GOAL =
Count the lines in the items below that contain the word "Task" and reply with the number alone.

MATERIAL PROVIDED =
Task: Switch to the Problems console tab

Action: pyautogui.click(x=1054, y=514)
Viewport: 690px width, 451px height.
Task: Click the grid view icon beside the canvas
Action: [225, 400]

RESPONSE TO THIS EXERCISE =
2